## WHAT THE EXERCISE ASKS
Please make an exact copy of the lines from the one holding "Given: Click the" through the end of the data, both ends included, with no pictures.

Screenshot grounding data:
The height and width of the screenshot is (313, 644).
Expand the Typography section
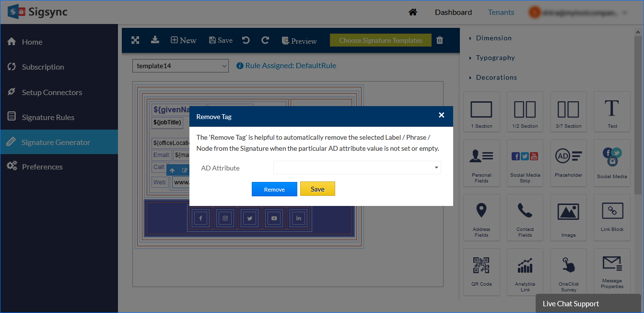point(495,58)

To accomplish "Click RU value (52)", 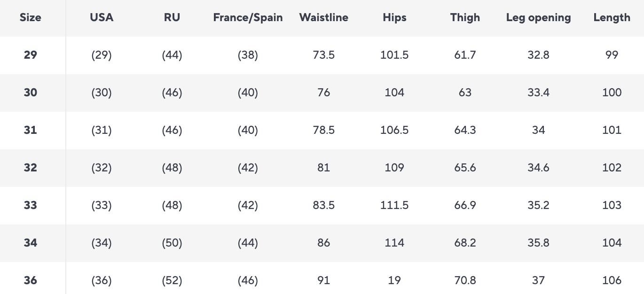I will 172,280.
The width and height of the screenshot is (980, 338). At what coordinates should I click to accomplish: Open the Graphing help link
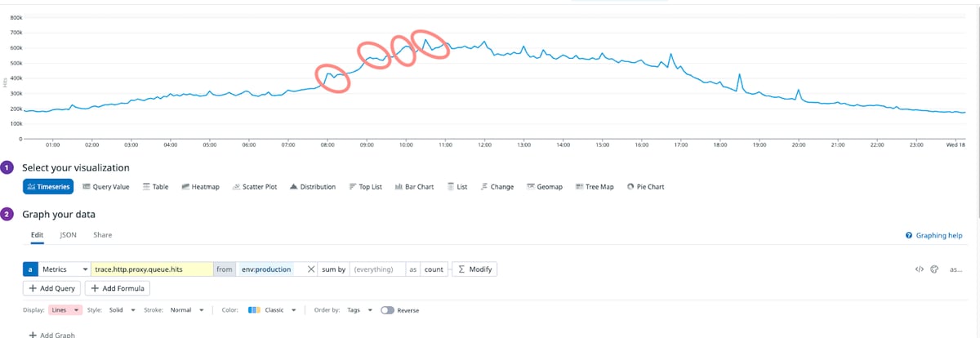click(933, 235)
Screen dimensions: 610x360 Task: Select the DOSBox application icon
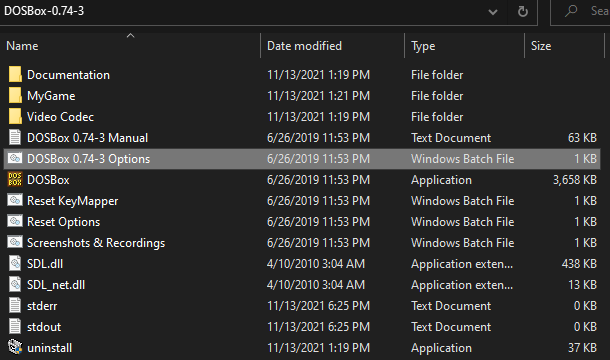(x=15, y=179)
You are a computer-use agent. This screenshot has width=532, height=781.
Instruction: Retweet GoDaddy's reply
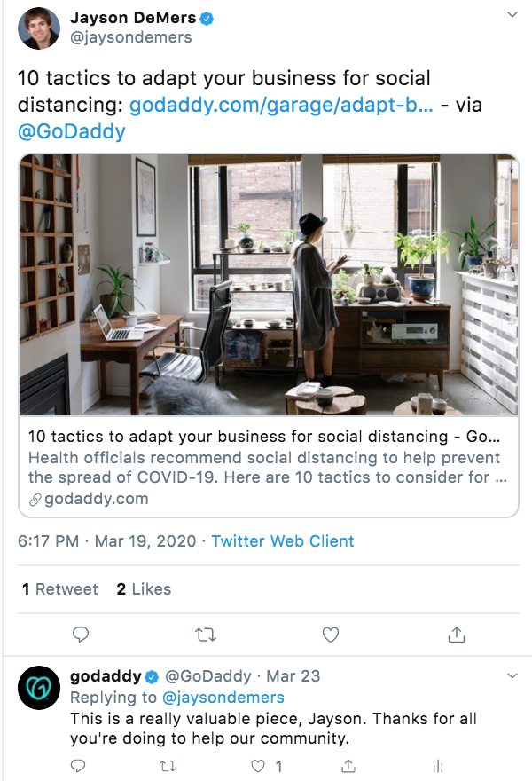point(166,765)
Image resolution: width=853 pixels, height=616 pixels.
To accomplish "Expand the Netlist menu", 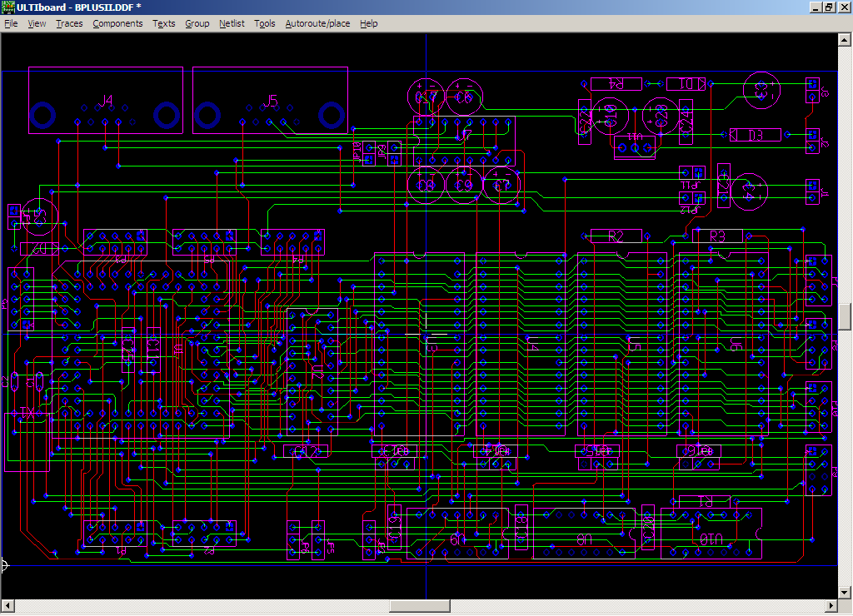I will tap(232, 23).
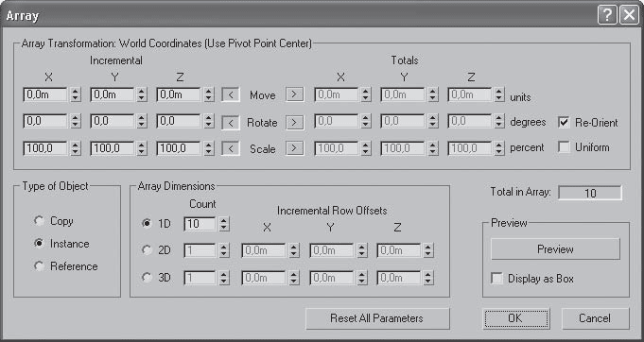644x342 pixels.
Task: Click the Incremental Move X field
Action: tap(45, 95)
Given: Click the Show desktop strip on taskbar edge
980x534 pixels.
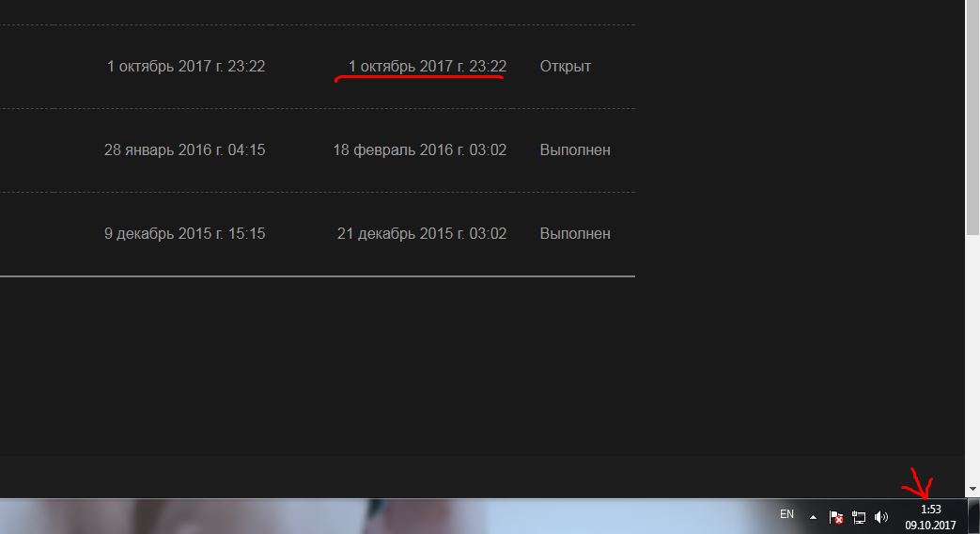Looking at the screenshot, I should [x=974, y=516].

## ANSWER TO THE PROBLEM
Given: Click the Show desktop strip on taskbar edge
980x534 pixels.
Looking at the screenshot, I should [x=974, y=516].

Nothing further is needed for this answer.